_TEXT PROVIDED_
■ ■ ■ ■

The US travel industry saw a much-desired and needed V-shaped recovery. The pandemic allowed the industry to do a reset. But that reset has left long-tailed impacts. Arguably, the most significant effect was the loss of skilled people. The commercial aviation silo retired its most expensive and experienced workers. The effect continues to reverberate. Since travel is a service industry, people need to provide the service. Currently, travel experiences leave a lot to be desired regarding service.
What about harder data points? Looking at DoT data, we see that airlines are flying at longer stage lengths while flights per day peaked. In sympathy with longer stages, flight times rose. Interestingly, the average speed dropped, extending flight minutes.
Looking at load factors and the average number of seats per flight, we see load factors softened in 1Q24, while the trend to deploy larger aircraft continues apace.
The larger aircraft item is an important data point. Alaska Airlines is now mainly a MoM operator. Southwest has over 50% of its fleet at 172 seats. Larger aircraft offer better economics than smaller aircraft.
Using a different dataset, the DB1B, we see that the average fare has risen considerably since the pandemic. The trendline shows a steady rise, but post-pandemic is almost like a step change.
In summary:
- Travelers are spending more time flying as flights are slowed down
- With fewer fights and high load factors on larger aircraft
- And paying more for the experience
It’s a cocktail that does not go well with lower service levels.

■ ■ ■ ■

_INPUT DATA_
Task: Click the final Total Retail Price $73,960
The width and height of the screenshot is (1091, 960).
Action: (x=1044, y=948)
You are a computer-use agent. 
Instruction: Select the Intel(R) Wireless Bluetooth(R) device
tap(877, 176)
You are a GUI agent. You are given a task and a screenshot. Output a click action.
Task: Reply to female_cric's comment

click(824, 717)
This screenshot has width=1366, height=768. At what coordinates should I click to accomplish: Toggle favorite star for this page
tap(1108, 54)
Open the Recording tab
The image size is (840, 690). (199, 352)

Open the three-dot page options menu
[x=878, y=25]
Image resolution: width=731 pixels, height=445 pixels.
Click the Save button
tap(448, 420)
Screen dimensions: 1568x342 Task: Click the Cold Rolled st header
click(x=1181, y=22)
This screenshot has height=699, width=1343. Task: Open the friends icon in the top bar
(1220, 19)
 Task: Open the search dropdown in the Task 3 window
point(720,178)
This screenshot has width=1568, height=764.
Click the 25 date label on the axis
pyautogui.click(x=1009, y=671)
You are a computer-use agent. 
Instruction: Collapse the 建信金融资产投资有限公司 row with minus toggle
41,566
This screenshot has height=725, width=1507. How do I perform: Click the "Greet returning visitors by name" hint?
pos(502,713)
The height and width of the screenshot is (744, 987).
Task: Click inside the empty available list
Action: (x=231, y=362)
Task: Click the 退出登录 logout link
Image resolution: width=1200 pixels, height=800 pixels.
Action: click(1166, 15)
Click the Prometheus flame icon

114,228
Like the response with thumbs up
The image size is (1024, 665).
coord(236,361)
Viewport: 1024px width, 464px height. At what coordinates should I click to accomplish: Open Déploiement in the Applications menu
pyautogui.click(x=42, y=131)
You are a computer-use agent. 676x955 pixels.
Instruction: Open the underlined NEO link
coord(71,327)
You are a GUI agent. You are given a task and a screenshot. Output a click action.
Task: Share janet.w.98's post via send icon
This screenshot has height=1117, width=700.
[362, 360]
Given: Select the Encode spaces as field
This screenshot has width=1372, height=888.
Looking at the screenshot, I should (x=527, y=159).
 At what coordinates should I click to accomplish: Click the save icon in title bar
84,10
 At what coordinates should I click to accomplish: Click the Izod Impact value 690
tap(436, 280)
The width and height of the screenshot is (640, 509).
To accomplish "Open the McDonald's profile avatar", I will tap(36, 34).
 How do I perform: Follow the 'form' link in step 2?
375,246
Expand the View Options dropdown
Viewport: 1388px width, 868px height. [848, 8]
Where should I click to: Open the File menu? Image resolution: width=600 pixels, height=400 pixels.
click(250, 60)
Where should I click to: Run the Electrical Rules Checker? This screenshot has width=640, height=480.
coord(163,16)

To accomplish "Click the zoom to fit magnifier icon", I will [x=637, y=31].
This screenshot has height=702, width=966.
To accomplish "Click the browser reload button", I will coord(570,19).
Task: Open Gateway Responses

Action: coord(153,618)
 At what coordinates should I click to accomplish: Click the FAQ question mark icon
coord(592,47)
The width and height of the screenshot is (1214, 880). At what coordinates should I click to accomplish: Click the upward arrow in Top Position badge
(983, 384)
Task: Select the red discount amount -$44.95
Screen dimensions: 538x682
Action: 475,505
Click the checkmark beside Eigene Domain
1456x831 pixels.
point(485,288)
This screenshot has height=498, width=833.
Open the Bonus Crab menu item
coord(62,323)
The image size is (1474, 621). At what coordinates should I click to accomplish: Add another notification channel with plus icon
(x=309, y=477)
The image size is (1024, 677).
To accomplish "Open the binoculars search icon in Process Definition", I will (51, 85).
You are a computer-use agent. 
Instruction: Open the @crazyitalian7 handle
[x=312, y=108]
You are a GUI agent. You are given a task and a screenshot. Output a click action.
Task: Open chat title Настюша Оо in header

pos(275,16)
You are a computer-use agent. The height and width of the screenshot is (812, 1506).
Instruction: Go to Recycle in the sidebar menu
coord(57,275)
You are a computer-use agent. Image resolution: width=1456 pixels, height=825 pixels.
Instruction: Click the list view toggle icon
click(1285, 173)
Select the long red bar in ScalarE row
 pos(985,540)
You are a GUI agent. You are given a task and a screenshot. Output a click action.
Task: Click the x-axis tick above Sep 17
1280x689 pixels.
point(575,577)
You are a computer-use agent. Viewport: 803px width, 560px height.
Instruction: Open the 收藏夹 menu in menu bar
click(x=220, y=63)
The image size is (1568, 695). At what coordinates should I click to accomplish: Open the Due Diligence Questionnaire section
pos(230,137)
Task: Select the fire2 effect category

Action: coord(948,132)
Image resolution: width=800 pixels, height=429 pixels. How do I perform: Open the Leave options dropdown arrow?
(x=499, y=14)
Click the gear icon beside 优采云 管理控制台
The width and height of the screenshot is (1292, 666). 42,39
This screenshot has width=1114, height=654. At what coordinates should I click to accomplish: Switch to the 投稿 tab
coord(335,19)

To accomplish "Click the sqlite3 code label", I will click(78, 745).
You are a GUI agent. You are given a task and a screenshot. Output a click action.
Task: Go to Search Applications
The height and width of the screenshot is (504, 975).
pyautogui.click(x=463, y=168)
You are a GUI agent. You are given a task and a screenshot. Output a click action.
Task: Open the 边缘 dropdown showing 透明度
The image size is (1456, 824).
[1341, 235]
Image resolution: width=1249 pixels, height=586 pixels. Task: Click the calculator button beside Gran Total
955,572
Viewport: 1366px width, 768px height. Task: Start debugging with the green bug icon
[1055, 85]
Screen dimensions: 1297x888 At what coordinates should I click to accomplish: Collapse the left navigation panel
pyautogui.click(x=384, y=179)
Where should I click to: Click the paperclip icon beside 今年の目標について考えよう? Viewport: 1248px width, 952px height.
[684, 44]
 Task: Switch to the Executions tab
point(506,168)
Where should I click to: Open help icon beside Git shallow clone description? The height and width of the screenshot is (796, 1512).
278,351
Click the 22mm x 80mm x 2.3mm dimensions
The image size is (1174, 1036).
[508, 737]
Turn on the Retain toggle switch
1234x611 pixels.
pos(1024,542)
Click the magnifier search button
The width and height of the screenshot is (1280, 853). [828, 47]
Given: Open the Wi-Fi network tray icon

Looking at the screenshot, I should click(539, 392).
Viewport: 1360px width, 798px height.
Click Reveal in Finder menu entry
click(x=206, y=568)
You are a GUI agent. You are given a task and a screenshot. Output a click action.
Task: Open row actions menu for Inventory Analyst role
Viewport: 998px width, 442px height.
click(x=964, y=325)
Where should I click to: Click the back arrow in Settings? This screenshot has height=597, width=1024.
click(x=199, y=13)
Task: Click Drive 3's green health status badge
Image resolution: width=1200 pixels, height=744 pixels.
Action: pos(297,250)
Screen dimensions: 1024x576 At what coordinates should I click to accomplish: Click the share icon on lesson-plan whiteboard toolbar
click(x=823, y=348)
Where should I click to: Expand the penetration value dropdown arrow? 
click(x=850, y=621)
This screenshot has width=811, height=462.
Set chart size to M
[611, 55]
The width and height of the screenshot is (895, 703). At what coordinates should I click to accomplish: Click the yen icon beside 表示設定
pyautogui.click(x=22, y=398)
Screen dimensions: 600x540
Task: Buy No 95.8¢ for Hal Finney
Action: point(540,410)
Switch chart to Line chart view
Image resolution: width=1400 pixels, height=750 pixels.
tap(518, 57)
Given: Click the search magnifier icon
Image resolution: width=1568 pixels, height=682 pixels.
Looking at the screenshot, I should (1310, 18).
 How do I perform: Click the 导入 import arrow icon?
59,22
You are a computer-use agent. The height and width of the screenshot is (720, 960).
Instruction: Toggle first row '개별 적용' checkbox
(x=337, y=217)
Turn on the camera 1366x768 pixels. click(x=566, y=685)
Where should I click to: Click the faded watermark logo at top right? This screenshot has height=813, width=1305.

■ ■ ■ ■

_WORK TO BE COMPLETED_
Give the passage on the US travel industry again, from "What about harder" up to and including "extending flight minutes.", replacing "flights per day" with "daily departures".

_EXERCISE RESPONSE_
What about harder data points? Looking at DoT data, we see that airlines are flying at longer stage lengths while daily departures peaked. In sympathy with longer stages, flight times rose. Interestingly, the average speed dropped, extending flight minutes.